EXCERPTED TEXT -
######
Very interesting thread Cremeeg.

Totally get your dreams on Croatia. You were just mulling over ideas and options. 

Really lucky to have been audited, to me that means you've now got confirmation from revenue that you are running a tight ship, so if you continue you should never have a problem. How did the revenue guy come to the 20% decision on diesel?

*College*

How much is this going to cost you? Any chance one of those properties are in a location where the kids will go to college?

*Rentals*

*BLT 1* 
Value €125,000 
Mortgage None
Rent €9,000 pa

*BLT 2*
Value €160,000
Mortgage €200k ECB + 0.75% IO for 18 more years (€2,000 pa)
Rent €8,400

*BLT 3*
Value €95,000
Mortgage €208k ECB + 0.75% IO for 18 more years (€2,079 pa)
Rent €8,400

*BLT 4*
Value €170,000
Mortgage €175,000 ECB + 1.15% Cap & Int (€13,944 pa)
Rent €15,000 pa

Income 9000 + 8400 + 8400 + 15000 = 40 800
Interest 2000 + 2079 + 3500 (guess) = 7579 X 75% = 5684
Repairs?
Property tax? - debatable whether tax deductable or not

Let's say 6K interest, 4 K repairs, 2 K other, and there must be some voids and other costs. So a rental income of 40K less expenses, profits of maybe 25K/20K? But you'll only get 50% of that after tax and prsi. So you're maybe clearing 10K as extra income.

What's the term on the BTL 4?

What is the game plan in relation to the 2 interest only properties. Not a fan personally of IO. Don't see the logic. In 18 years, you have to pay them back. Would it be better to use the rental income profits to pay down capital now. You will be 66 and 69 when these mortgages have to be paid down. At that stage you will be presumable 'retired.' 

*Values of BTL's*

Currently 550K 

Mortgages 583

NE of 33

But this NE doesn't apply to BTL 1, nor really to BTL 4, but BTL 4 doesn't matter as there are capital repayments. 

Problem is the two BTL's with no capital payments. 

What happens if we are in a Japan scenario, I'm not discussing house prices, but one has to consider all options, what if in year 18 property prices mean you don't even have enough to repay those loans from selling at that time. Would like to be in a scenario where the bank comes looking at your assets and you lose an income producing stream.
######
EXCERPTED DATA -
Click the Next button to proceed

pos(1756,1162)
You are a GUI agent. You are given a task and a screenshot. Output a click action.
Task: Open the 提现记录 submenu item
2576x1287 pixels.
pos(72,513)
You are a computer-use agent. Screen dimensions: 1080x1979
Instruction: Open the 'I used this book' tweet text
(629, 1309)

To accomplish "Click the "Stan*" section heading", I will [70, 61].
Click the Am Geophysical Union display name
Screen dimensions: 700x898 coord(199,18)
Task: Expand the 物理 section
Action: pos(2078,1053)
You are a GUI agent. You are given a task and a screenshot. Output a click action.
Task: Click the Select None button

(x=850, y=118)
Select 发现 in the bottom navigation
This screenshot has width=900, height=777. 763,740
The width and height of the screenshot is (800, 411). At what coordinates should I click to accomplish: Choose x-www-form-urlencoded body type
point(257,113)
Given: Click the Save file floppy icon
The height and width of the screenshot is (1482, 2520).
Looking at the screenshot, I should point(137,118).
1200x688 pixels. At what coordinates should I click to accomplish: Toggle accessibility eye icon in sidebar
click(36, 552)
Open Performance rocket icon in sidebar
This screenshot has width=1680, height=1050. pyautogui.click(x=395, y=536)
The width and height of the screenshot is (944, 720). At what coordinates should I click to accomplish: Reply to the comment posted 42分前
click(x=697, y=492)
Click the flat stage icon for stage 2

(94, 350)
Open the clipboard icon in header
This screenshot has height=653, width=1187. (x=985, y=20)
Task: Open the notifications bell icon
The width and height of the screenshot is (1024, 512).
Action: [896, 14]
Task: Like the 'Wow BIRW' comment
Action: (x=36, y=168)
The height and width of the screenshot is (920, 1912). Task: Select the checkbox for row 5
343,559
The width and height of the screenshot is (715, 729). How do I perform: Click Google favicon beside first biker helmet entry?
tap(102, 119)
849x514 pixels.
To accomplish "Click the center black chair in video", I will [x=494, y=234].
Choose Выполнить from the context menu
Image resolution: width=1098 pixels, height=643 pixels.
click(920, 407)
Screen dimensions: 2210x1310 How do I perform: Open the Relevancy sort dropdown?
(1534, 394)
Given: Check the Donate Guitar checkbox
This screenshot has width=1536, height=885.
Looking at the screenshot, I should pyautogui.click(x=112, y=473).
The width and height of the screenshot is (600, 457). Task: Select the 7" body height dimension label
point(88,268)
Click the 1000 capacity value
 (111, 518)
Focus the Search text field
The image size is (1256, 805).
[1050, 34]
######
REQUIRED TASKS -
**A.** Reproduce the part of the forum post on rental properties starting at "Really lucky to" and ending at "decision on diesel?".
**B.** List each rental property named in the forum post on rental properties, along with the value given for it.

THE ANSWERS -
**A.**
Really lucky to have been audited, to me that means you've now got confirmation from revenue that you are running a tight ship, so if you continue you should never have a problem. How did the revenue guy come to the 20% decision on diesel?

**B.**
- BLT 1: €125,000
- BLT 2: €160,000
- BLT 3: €95,000
- BLT 4: €170,000